WASHINGTON (Reuters) - President Donald Trump and the U.S. House of Representatives' top tax law writer reopened the door on Wednesday to changes in the 401(k) retirement savings program, just days after Trump seemed to rule out such a step under a broad Republican tax overhaul project.

Trump told reporters he wants to protect the popular tax-deferred savings program, but said it was possible it could be part of congressional negotiations over tax cuts.

"Maybe we'll use it as negotiating, but trust me ... there are certain kinds of deals you don't want to negotiate with," Trump said on the White House South Lawn as he prepared to depart on a trip to Dallas.

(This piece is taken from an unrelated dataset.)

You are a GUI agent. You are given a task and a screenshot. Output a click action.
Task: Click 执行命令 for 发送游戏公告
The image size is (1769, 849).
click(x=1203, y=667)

On Capitol Hill, Representative Kevin Brady, the Republican chairman of the tax-writing House Ways and Means committee, said Trump and lawmakers were discussing how to handle 401(k) plans. The employer-administered plans have been used for four decades by millions of workers to save for retirement.

"No decision's yet been made on if there will be any changes," Brady told reporters. "We’re simply considering ideas to help people save more and save early in life.

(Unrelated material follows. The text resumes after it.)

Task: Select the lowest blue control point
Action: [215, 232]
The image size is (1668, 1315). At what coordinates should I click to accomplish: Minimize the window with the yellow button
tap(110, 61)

"If we can reach consensus on that, including with the president, in a good way, we’ll move forward - but if not, we will keep things as they are," Brady said. "All the focus is on can we help people save more."

Currently, employees may contribute up to $18,000 a year to the tax-deferred accounts, with those 50 and older able to contribute up to $24,000. Savings are typically invested in mutual funds.

Brady was expected to introduce tax overhaul legislation next week, as Trump has long promised. Republican leaders want Congress to approve the measure by the end of this year. It includes a sharp cut in the corporate tax rate.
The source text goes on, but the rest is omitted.